Archive for August, 2010

the internal plan

August 20th, 2010

This has been a challenging week, and as always, one of great opportunities as well.  Without going into all the detail, I took a nosedive into economic insecurity.  The reason the details don’t really matter is because this is a lifelong pattern for me and possibly a generational pattern in my family.  My parents are “depression babies” and the scarcity mentality has been a generational hand-me-down for all of my generation to absorb.  Yet, I’ve been conscious of this for a long time and most of the time can sustain an abundance mentality and a connection to faith (i.e. a power greater than myself).

For whatever reasons I was more vulnerable this week and the upcoming financial changes hit me like a ton of bricks.  I reached out to several people who I trust and who know me quite well and felt some sense of reassurance, yet I still felt the heaviness of these bricks I was now carrying.  Yesterday I spoke with my therapist/mentor, and we discussed the idea of an “internal plan” or safety net for the next time this happens.  I still haven’t designed this plan but I’m very aware that my connection with a power greater than myself needs to be in the forefront as I continue to grapple with my faith at times like  these.  I feel more hopeful this morning than I might have felt at this point in the past and see myself leaning in the direction of gratitude.

Food for thought:  Is it possible to be in gratitude and self-pity at the same time?

St. Francis

August 14th, 2010

For many years I’ve heard the prayer of St Francis, yet it never seemed to stay with me.  Last Spring I took an 8-week Mindfulness-Based Stress Reduction class here in Santa Monica at a meditation center called InsightLA.  As a result of practicing every day for 8 weeks, I’ve adopted a morning meditation practice to begin each day before I take the dog out for our ritual stroll.  It’s certainly not a perfect practice, and I’ve learned that there is no such thing, but as a recovering perfectionist I need to remind myself of this fact.

Recently, the St Francis prayer was discussed with me by two people who I highly respect, and the unsolicited conversations resulted in my re-discovering the depth and beauty of this prayer.  It is such a universal reminder for all of us to be of service by being there for others possibly in ways we strive to be there for ourselves.  As I deepen my understanding of the prayer and how it fits in with my recovery, I’ll re-visit this with you, but for now, here it is:

The prayer of St.
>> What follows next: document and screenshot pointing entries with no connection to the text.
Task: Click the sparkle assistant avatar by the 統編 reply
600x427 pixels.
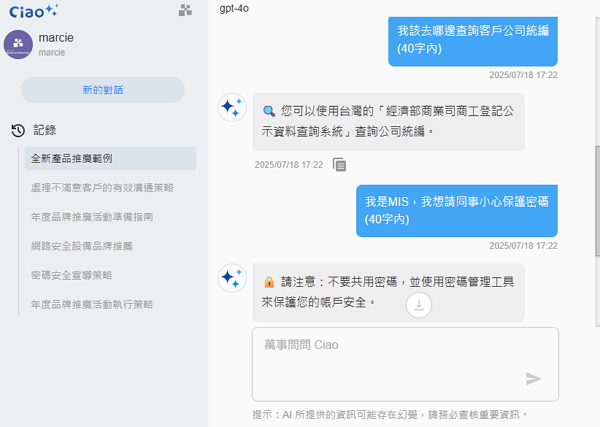Action: pyautogui.click(x=232, y=107)
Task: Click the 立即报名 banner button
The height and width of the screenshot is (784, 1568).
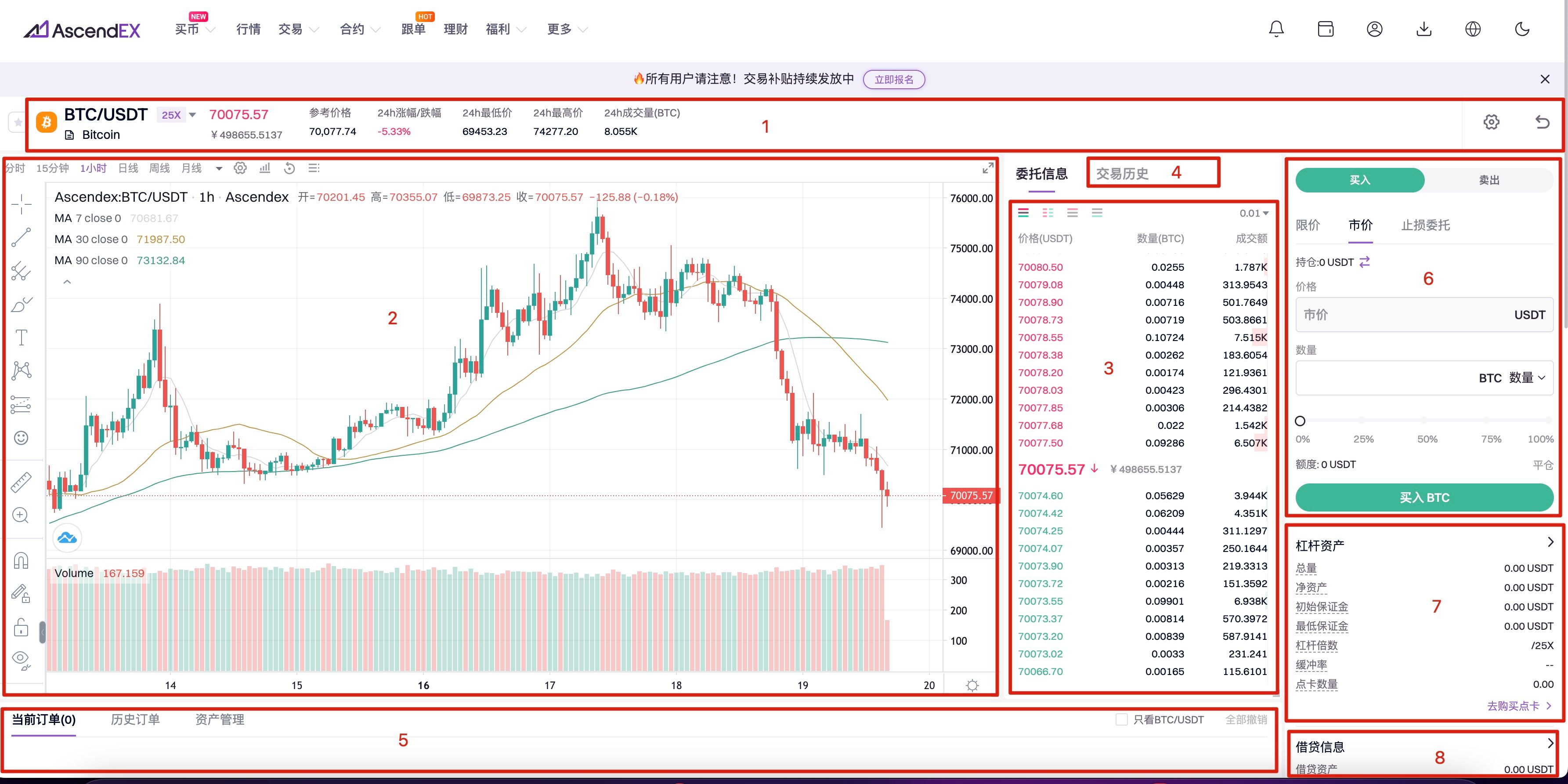Action: pos(893,79)
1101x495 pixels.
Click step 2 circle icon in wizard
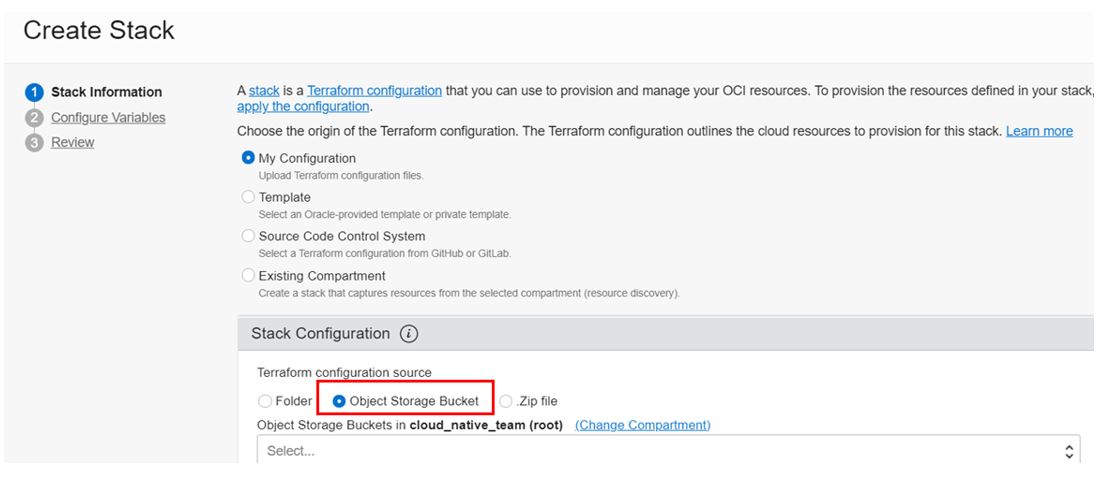pyautogui.click(x=33, y=118)
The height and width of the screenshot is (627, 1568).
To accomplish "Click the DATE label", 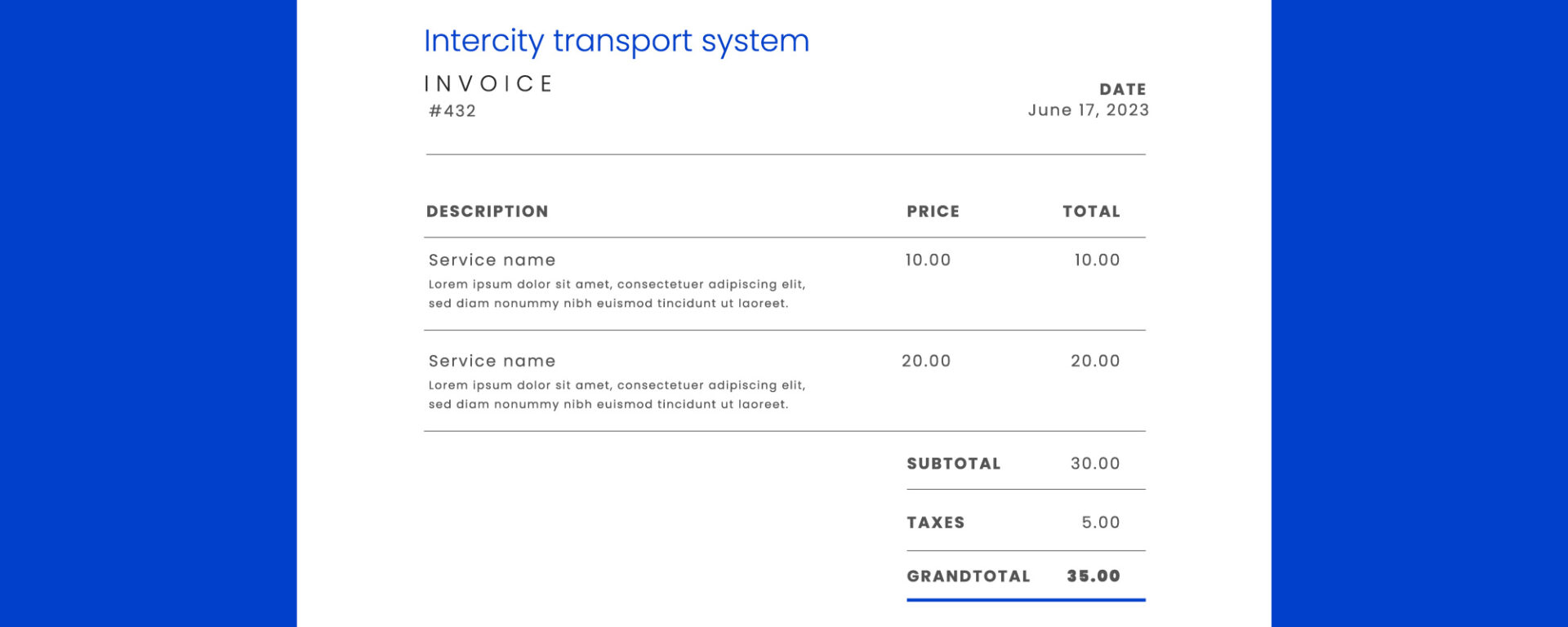I will pos(1122,89).
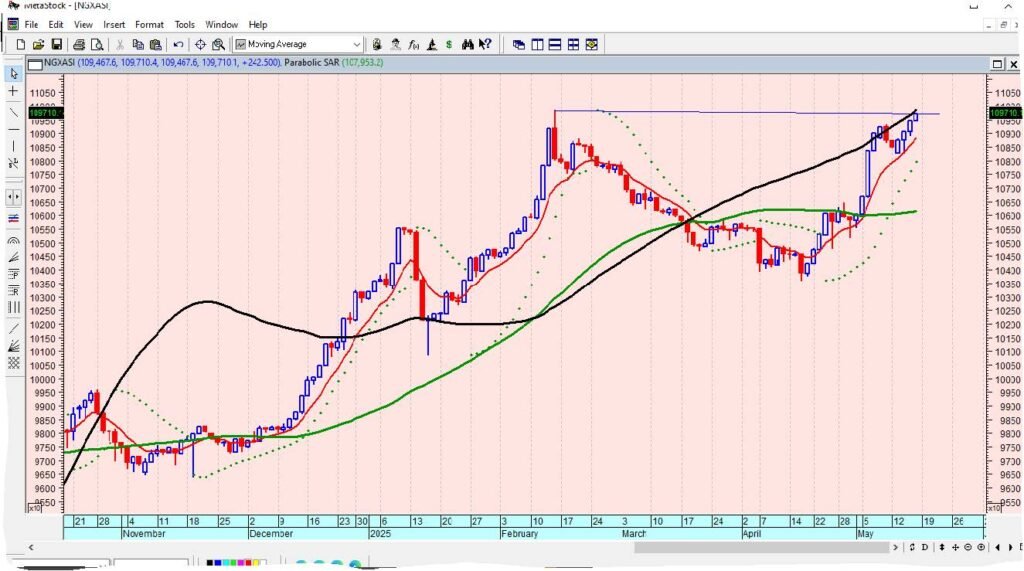Screen dimensions: 1024x571
Task: Open the Format menu
Action: click(149, 24)
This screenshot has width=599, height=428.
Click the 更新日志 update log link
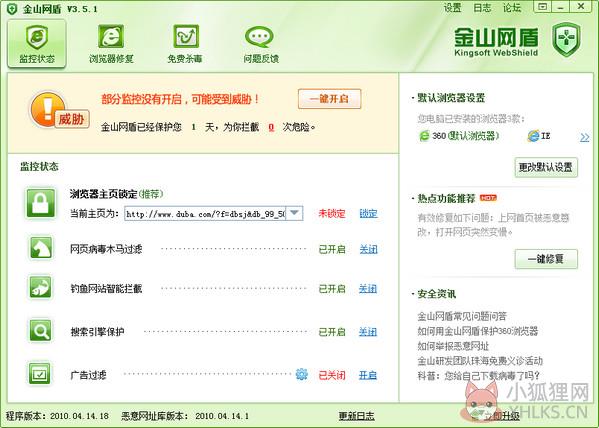coord(356,416)
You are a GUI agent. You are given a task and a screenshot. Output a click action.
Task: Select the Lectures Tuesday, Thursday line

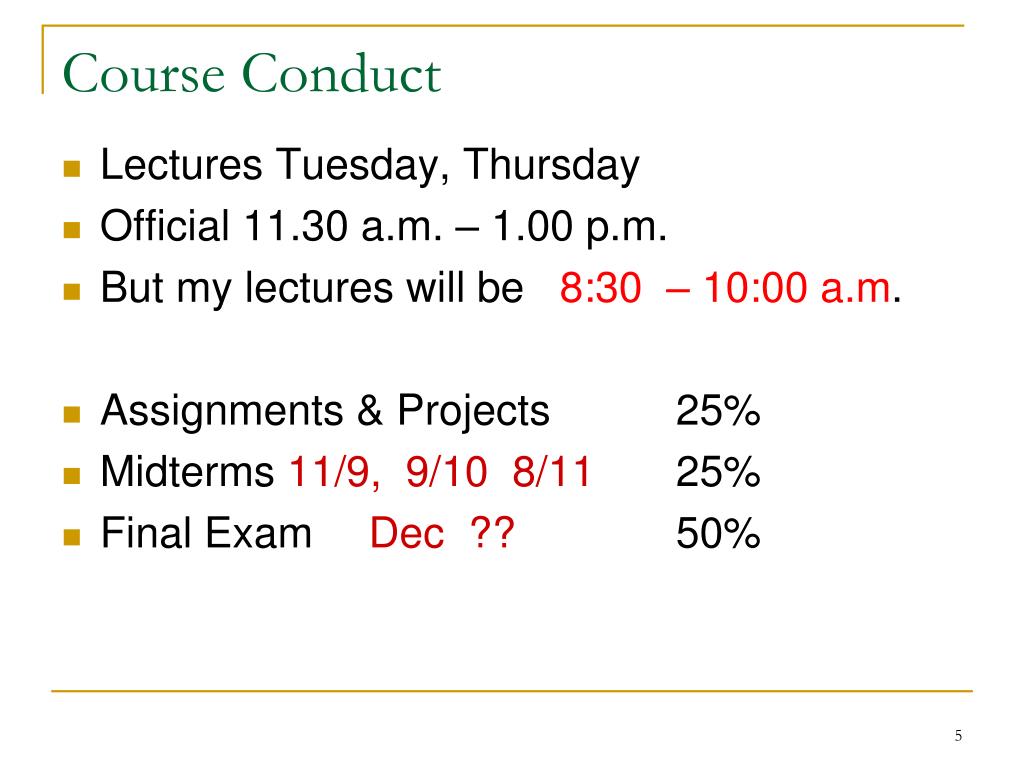pos(370,165)
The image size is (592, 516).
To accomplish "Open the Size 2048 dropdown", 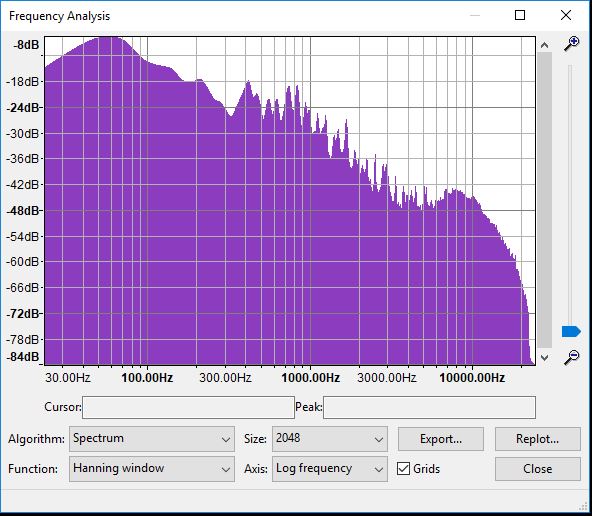I will coord(330,439).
Francis

Lord, make me an instrument of your peace,
Where there is hatred, let me sow love;
where there is injury, pardon;
where there is doubt, faith;
where there is despair, hope;
where there is darkness, light;
where there is sadness, joy;

O Divine Master, grant that I may not so much seek to be consoled as to console;
to be understood as to understand;
to be loved as to love.

For it is in giving that we receive;
it is in pardoning that we are pardoned;
and it is in dying that we are born to eternal life.